La visita dei leader dei coloni nel nord Italia "rompe il boicottaggio" di Israele

AIC – Alternative Information Center
15.07.2012
http://www.alternativenews.org/english/index.php/news/economy-of-the-occupation/4772-israel-visit-of-settler-leaders-to-italy-breaks-boycott-of-israel-.html 

La visita dei leader dei coloni in Italia “rompe il boicottaggio di Israele” 

da Alternative Information Center 

Il Consiglio Regionale Israeliano della Samaria, insieme al Ministero della Diplomazia Pubblica e degli Affari della Diaspora, presentano una visita con politici e viticultori del nord Italia come una “rottura del boicottaggio” di Israele.

                                             fiorello provera

                 Il dr. Fiorello Provera, vice presidente del Parlamento dell’UE per gli Affari Esteri, appoggia i coloni israeliani 

 

Una delegazione di vignaioli e di proprietari di cantine, guidata dal capo del Consiglio Regionale della Samaria, Gershon Mesika, la settimana scorsa ha effettuato quella che hanno definito una visita “che crea un precedente” nel nord Italia, dove , secondo l’organo di stampa associato ai coloni Arutz 7, sono “riusciti a creare un fronte, costituito da membri del parlamento europeo, sindaci, settori di commercio e agricoltori, per rompere il boicottaggio economico della Giudea e Samaria e promuovere il commercio di prodotti agricoli tra la Samaria e il nord Italia”. 
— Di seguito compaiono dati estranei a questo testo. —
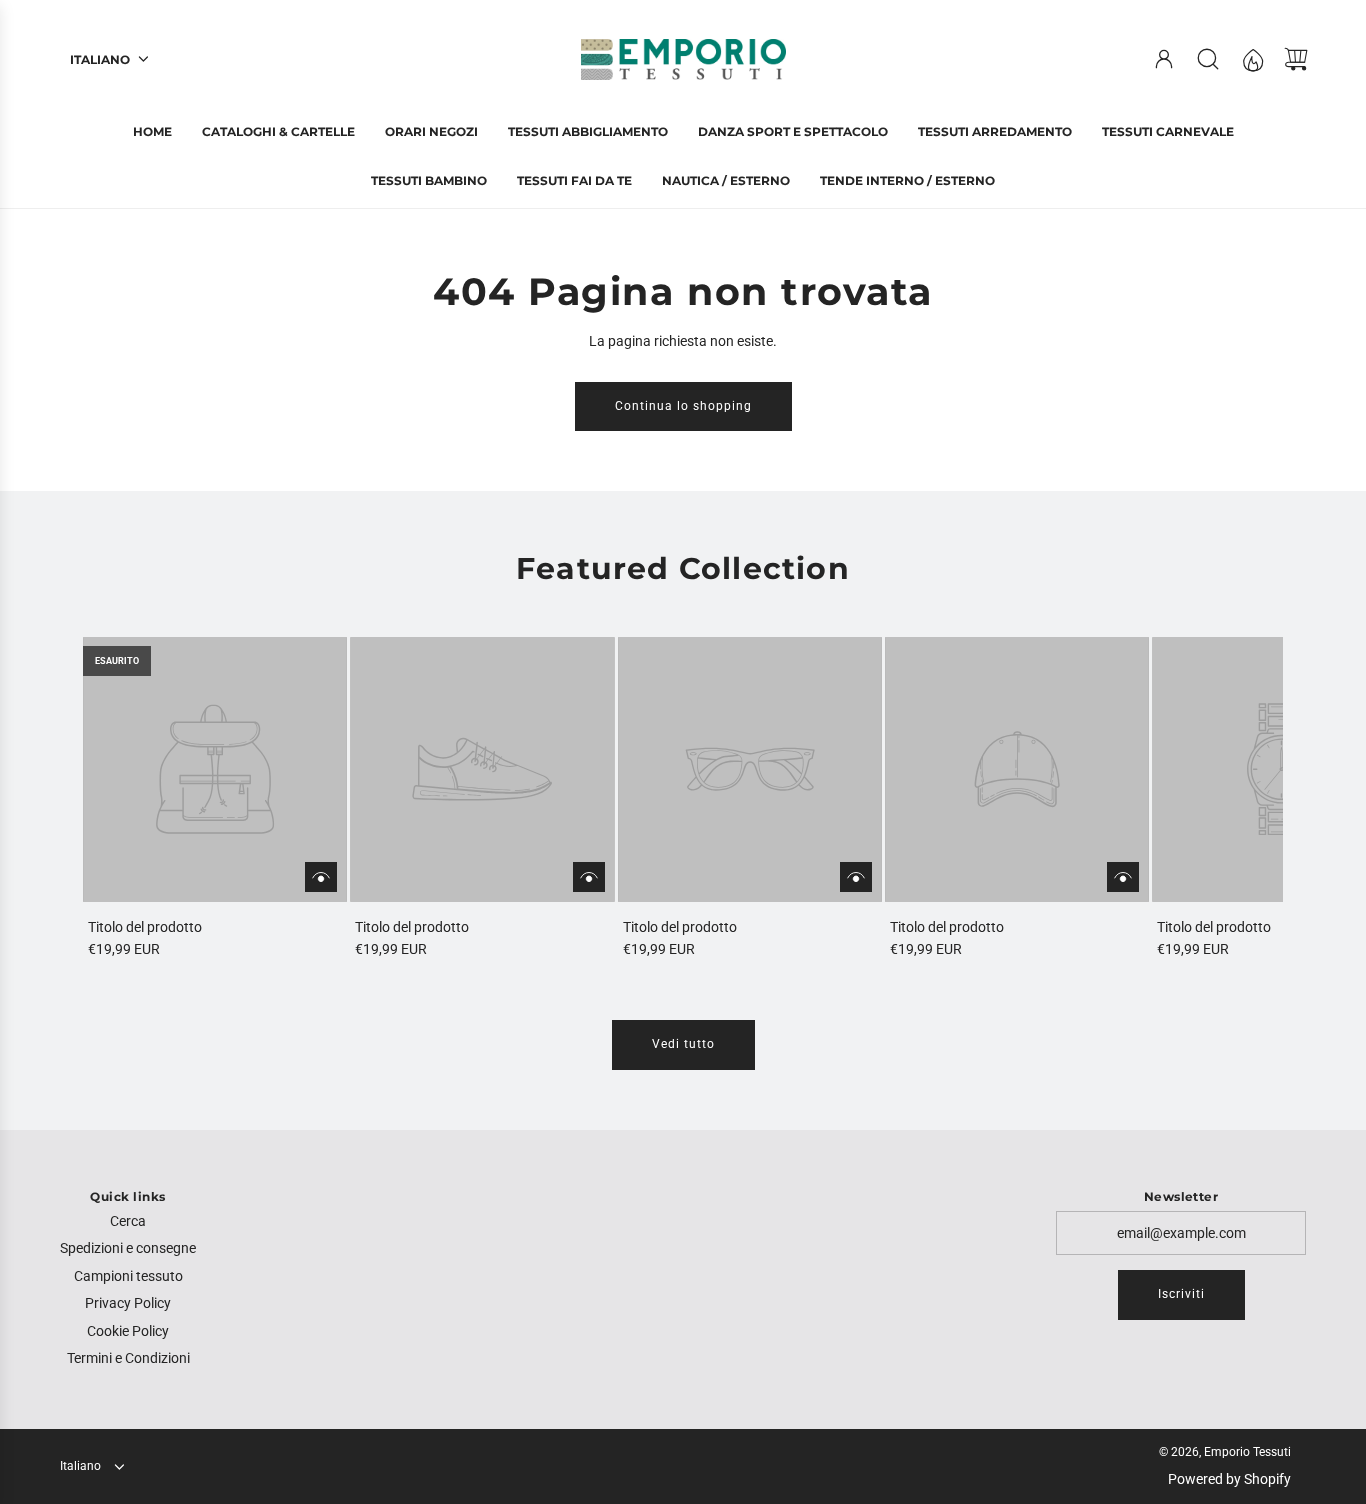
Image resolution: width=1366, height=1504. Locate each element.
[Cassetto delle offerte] (1252, 59)
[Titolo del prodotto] (215, 769)
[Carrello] (1296, 59)
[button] (131, 799)
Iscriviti (1181, 1294)
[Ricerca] (1208, 59)
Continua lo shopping (683, 406)
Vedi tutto (683, 1044)
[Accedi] (1164, 59)
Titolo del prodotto (145, 927)
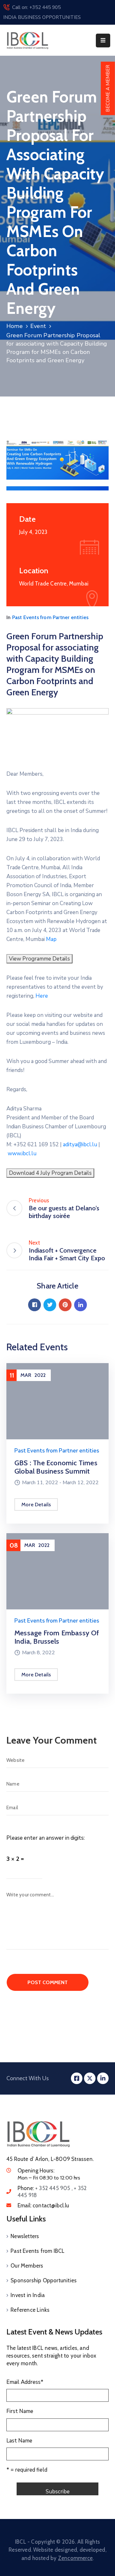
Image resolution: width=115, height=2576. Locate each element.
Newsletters (25, 2236)
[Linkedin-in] (103, 2078)
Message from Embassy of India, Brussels (56, 1637)
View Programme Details (39, 958)
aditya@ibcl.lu (80, 1144)
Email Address (24, 2382)
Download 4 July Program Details (50, 1173)
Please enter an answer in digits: (45, 1838)
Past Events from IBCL (38, 2251)
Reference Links (30, 2310)
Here (41, 996)
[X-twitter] (90, 2078)
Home (14, 326)
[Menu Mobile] (103, 40)
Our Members (27, 2265)
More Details (36, 1504)
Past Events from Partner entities (50, 617)
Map (51, 939)
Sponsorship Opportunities (44, 2280)
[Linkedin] (80, 1304)
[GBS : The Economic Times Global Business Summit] (57, 1400)
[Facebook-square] (76, 2078)
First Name (19, 2411)
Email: (43, 2205)
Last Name (19, 2440)
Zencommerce (75, 2558)
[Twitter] (49, 1304)
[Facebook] (34, 1304)
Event (38, 326)
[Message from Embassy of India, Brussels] (57, 1570)
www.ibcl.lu (22, 1153)
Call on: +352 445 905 (36, 7)
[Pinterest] (65, 1304)
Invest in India (28, 2295)
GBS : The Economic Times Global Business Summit (55, 1467)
La visita della settimana scorsa è avvenuta a seguito di quella fatta nel febbraio 2012 dal vice presidente della Commissione Affari Esteri del Parlamento dell’UE, dr. Fiorello Provera, al Consiglio Regionale della Samaria, l’organo amministrativo locale per le colonie israeliane nella West Bank settentrionale. 

Durante tale visita, ad una conferenza stampa tenutasi alla Knesset, Provera ha dichiarato di avere una posizione critica nei confronti dell’UE che considera Israele “un paese di seconda classe”, aggiungendo che il doppio standard in base al quale Israele viene giudicato “è un esempio del nuovo anti-semitismo, una conseguenza del fondamentalismo islamico.” 

La delegazione dei coloni nel nord Italia della scorsa settimana era guidata da Gershon Mesika, insieme al Ministro della Diplomazia Pubblica e degli Affari della Diaspora, Yuli Edelstein. Ad essi si sono aggiunti viticultori delle colonie del nord della West Bank, tra le quali Rechalim (azienda vinicola Tura), Har Bracha, Gvaot e l’avamposto Arnon ( vicino alla colonia di Itamar). 

In una conferenza stampa, Mesika, facendo riferimento alle piccole dimensioni del paese, ha precisato che “la Samaria (è) il cuore dello stato di Israele”. Comunque, le ragioni effettive addotte dai coloni per la colonizzazione della West Bank, sono state evidenziate quando ha affermato che “il profeta Geremia, nella sua profezia biblica, aveva promesso che il popolo di Israele sarebbe ritornato nella propria terra e che avrebbe piantato vigneti sulle colline della Samaria….Stiamo ripristinando la rinascita del vino in Samaria e lo sviluppo ex novo di questo settore.” 

Il dr. Provera ha dichiarato alla conferenza stampa che “i nostri amici in Israele hanno un motivo in più per ripristinare lo sviluppo del vino – una ragione religiosa, storica, per restituire loro la terra, la terra di Israele, perché divenga una terra di latte e di miele.” 

Provera ha aggiunto che “la visita di gente dalla Samaria è senza alcun dubbio anche dal nostro punto di vista una dichiarazione politica. Ho visitato la Samaria con l’aggiunta di membri del parlamento e posso dire che questa zona non si può di certo chiamare con il nome di West Bank, ma di Giudea e Samaria.” 

Per quanto è stato riportato su Arutz 7, il Ministro della Diplomazia Pubblica e degli Affari della Diaspora ha sostenuto che “dopo dieci anni di delegittimazione nei confronti di Israele che ha portato alla nascita del movimento BDS e il boicottaggio dei prodotti provenienti da Giudea e Samaria, siamo riusciti a rispondere al fuoco e interrompere il boicottaggio. Il legame vero costituitosi tra agricoltori e allevatori provenienti dalla Samaria con quelli del nord Italia, ha trasformato il boicottaggio in una farsa.”